CONCORD, N.H. (AP) -- A panel drafting legislation to regulate casinos in New Hampshire decided Friday to include up to 5,000 slot machines if a casino is approved.
The New Hampshire Gaming Regulatory Oversight Authority took a straw vote to include such details as a maximum number of video slots, the tax rate and number of locations — a reversal of a decision made this summer.
The panel plans to meet Dec. 6 to review a new draft of the bill it will submit to lawmakers by Dec. 15.
The panel was created after the House killed a casino bill that passed the Senate with strong backing from Gov. Maggie Hassan. The bill rejected in May would have allowed the construction of one casino with 5,000 slot machines and 150 table games.
Casino supporters are concerned New Hampshire will lose revenue to Massachusetts, which is in the process of licensing three casinos and one video slots parlor.
The panel chose to include the details in the legislation rather than in a separate report. Attorney General Joseph Foster abstained, noting that his agency opposes legalizing a casino.
"I don't view it as my role or the department's role to decide what the optimal casino should be," said Foster.
State Rep. Richard Ames, a Democrat from Jaffrey and committee chairman, said that if the number of slots and other fiscal aspects are not included, he would bring an amendment to the committee handling the bill next year to add them. He did not say whether his amendment would push to legalize a casino. Other bills to legalize a casino are expected to come before lawmakers next year.
Foster also objected to the draft bill's statement of purpose saying New Hampshire should develop a casino as soon as possible "to preserve the quality of life for New Hampshire residents" by promoting economic development.
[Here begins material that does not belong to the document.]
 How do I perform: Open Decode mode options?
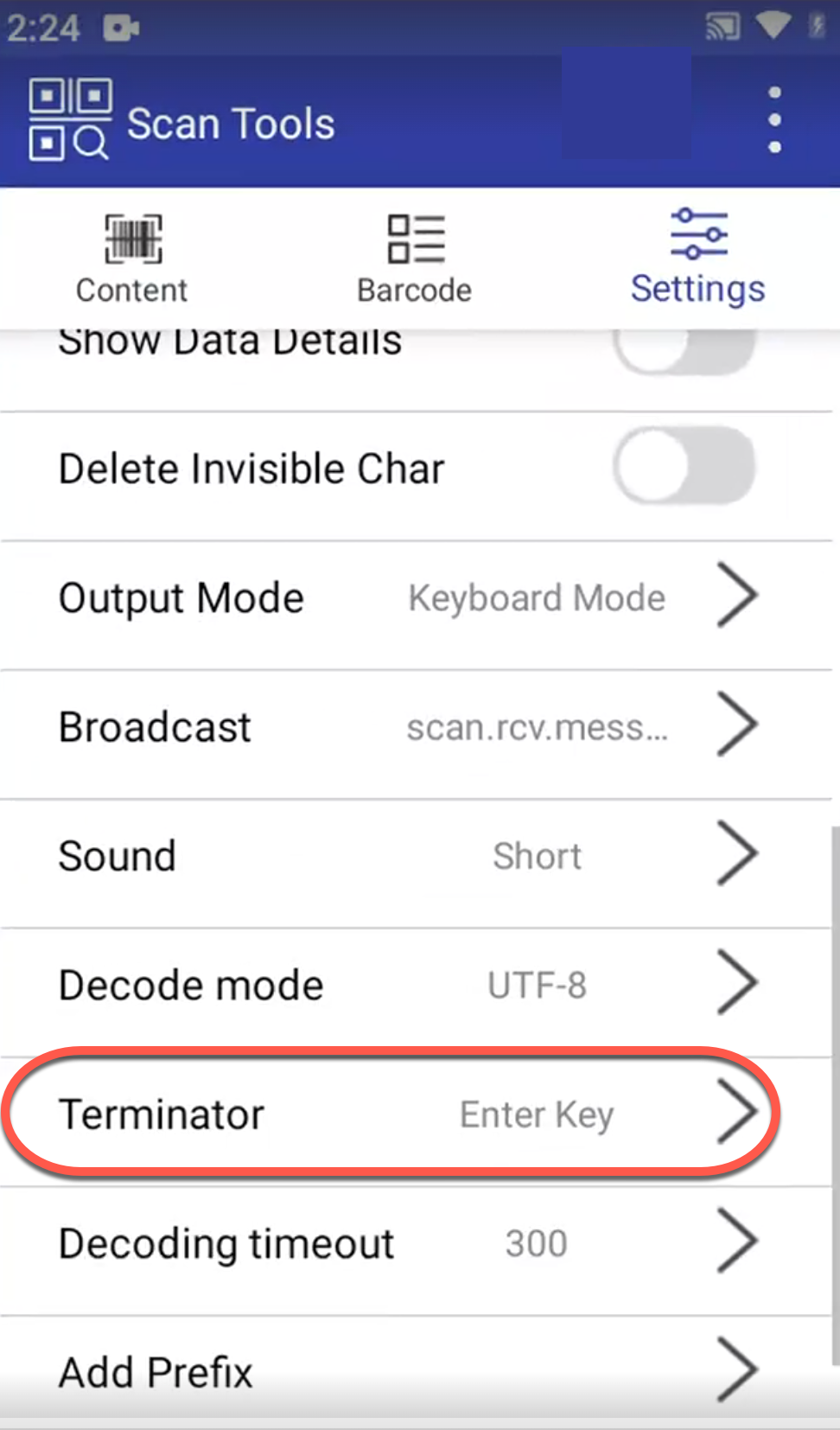[x=415, y=985]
Foster said his role was to ensure the state had as strong a regulatory structure as possible if it decided to approve a casino, not to support a casino.
State Rep. Lucy Weber, D-Walpole, questioned whether a policy statement was necessary.
Racing and Charitable Gaming director Paul Kelley and his staff also are working on changes to the law governing charitable games that include ending the practice of commercial operators of games of chance charging the charities rent and fees that cut into their 35 percent share of the take.
The legislation will be considered separately from the bill to regulate a casino.